■ Requirement ■
Reproduce each of the following lines verbatim, from the first to the last.
━━━ Available records
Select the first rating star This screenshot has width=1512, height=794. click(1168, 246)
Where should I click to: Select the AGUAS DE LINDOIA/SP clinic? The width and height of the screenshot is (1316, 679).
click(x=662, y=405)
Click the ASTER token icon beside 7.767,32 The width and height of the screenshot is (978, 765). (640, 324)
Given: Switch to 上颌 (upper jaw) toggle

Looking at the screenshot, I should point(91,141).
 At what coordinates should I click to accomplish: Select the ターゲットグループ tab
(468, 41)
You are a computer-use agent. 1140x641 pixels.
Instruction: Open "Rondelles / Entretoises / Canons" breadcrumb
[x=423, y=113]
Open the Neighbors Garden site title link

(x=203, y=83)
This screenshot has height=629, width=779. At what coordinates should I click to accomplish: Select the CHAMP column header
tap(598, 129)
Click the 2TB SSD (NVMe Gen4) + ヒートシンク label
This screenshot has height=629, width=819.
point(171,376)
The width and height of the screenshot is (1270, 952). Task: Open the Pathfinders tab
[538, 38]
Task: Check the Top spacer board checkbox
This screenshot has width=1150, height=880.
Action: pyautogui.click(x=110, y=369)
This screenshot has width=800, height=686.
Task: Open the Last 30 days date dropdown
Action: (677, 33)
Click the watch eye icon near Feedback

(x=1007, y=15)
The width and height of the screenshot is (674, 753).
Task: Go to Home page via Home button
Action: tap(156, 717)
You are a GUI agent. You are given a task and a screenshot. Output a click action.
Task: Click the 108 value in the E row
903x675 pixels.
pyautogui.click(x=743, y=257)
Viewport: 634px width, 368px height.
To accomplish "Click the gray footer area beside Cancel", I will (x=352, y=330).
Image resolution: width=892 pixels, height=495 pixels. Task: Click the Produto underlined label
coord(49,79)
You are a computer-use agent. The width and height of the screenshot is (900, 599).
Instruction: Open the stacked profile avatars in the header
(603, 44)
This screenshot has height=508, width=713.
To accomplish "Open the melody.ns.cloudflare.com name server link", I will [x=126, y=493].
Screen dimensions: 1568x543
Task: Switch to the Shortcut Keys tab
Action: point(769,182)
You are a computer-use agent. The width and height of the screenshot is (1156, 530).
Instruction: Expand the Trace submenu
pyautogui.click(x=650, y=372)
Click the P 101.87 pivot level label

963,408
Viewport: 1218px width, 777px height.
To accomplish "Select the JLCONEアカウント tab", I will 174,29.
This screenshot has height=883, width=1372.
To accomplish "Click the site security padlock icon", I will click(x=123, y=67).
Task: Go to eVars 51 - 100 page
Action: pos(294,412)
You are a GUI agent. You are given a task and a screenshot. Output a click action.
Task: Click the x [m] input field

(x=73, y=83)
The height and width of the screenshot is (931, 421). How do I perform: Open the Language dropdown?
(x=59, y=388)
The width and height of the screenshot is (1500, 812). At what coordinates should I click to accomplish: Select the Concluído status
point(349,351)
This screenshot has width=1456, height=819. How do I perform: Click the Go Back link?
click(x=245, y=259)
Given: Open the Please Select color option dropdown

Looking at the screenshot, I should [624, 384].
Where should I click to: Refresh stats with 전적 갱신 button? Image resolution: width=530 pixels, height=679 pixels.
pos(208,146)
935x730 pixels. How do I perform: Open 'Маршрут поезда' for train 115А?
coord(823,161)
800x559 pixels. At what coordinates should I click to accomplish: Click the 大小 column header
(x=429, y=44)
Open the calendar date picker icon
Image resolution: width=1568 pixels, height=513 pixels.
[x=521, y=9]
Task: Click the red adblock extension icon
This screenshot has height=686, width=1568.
━━━━━━
■ Answer in full ■
Select the first rating star This screenshot has width=1512, height=794. click(1168, 246)
Where should I click to: Select the AGUAS DE LINDOIA/SP clinic? The width and height of the screenshot is (1316, 679).
click(x=662, y=405)
Click the ASTER token icon beside 7.767,32 The width and height of the screenshot is (978, 765). (640, 324)
Given: Switch to 上颌 (upper jaw) toggle

Looking at the screenshot, I should point(91,141).
 At what coordinates should I click to accomplish: Select the ターゲットグループ tab
(468, 41)
You are a computer-use agent. 1140x641 pixels.
Instruction: Open "Rondelles / Entretoises / Canons" breadcrumb
[x=423, y=113]
Open the Neighbors Garden site title link

(x=203, y=83)
This screenshot has height=629, width=779. At what coordinates should I click to accomplish: Select the CHAMP column header
tap(598, 129)
Click the 2TB SSD (NVMe Gen4) + ヒートシンク label
This screenshot has height=629, width=819.
point(171,376)
The width and height of the screenshot is (1270, 952). Task: Open the Pathfinders tab
[538, 38]
Task: Check the Top spacer board checkbox
This screenshot has width=1150, height=880.
Action: pyautogui.click(x=110, y=369)
This screenshot has width=800, height=686.
Task: Open the Last 30 days date dropdown
Action: (677, 33)
Click the watch eye icon near Feedback

(x=1007, y=15)
The width and height of the screenshot is (674, 753).
Task: Go to Home page via Home button
Action: tap(156, 717)
You are a GUI agent. You are given a task and a screenshot. Output a click action.
Task: Click the 108 value in the E row
903x675 pixels.
pyautogui.click(x=743, y=257)
Viewport: 634px width, 368px height.
To accomplish "Click the gray footer area beside Cancel", I will (x=352, y=330).
Image resolution: width=892 pixels, height=495 pixels. Task: Click the Produto underlined label
coord(49,79)
You are a computer-use agent. The width and height of the screenshot is (900, 599).
Instruction: Open the stacked profile avatars in the header
(603, 44)
This screenshot has height=508, width=713.
To accomplish "Open the melody.ns.cloudflare.com name server link", I will [x=126, y=493].
Screen dimensions: 1568x543
Task: Switch to the Shortcut Keys tab
Action: point(769,182)
You are a computer-use agent. The width and height of the screenshot is (1156, 530).
Instruction: Expand the Trace submenu
pyautogui.click(x=650, y=372)
Click the P 101.87 pivot level label

963,408
Viewport: 1218px width, 777px height.
To accomplish "Select the JLCONEアカウント tab", I will 174,29.
This screenshot has height=883, width=1372.
To accomplish "Click the site security padlock icon", I will click(x=123, y=67).
Task: Go to eVars 51 - 100 page
Action: pos(294,412)
You are a GUI agent. You are given a task and a screenshot. Output a click action.
Task: Click the x [m] input field

(x=73, y=83)
The height and width of the screenshot is (931, 421). How do I perform: Open the Language dropdown?
(x=59, y=388)
The width and height of the screenshot is (1500, 812). At what coordinates should I click to accomplish: Select the Concluído status
point(349,351)
This screenshot has width=1456, height=819. How do I perform: Click the Go Back link?
click(x=245, y=259)
Given: Open the Please Select color option dropdown

Looking at the screenshot, I should [624, 384].
Where should I click to: Refresh stats with 전적 갱신 button? Image resolution: width=530 pixels, height=679 pixels.
pos(208,146)
935x730 pixels. How do I perform: Open 'Маршрут поезда' for train 115А?
coord(823,161)
800x559 pixels. At what coordinates should I click to accomplish: Click the 大小 column header
(x=429, y=44)
Open the calendar date picker icon
Image resolution: width=1568 pixels, height=513 pixels.
[x=521, y=9]
Task: Click the red adblock extension icon
This screenshot has height=686, width=1568.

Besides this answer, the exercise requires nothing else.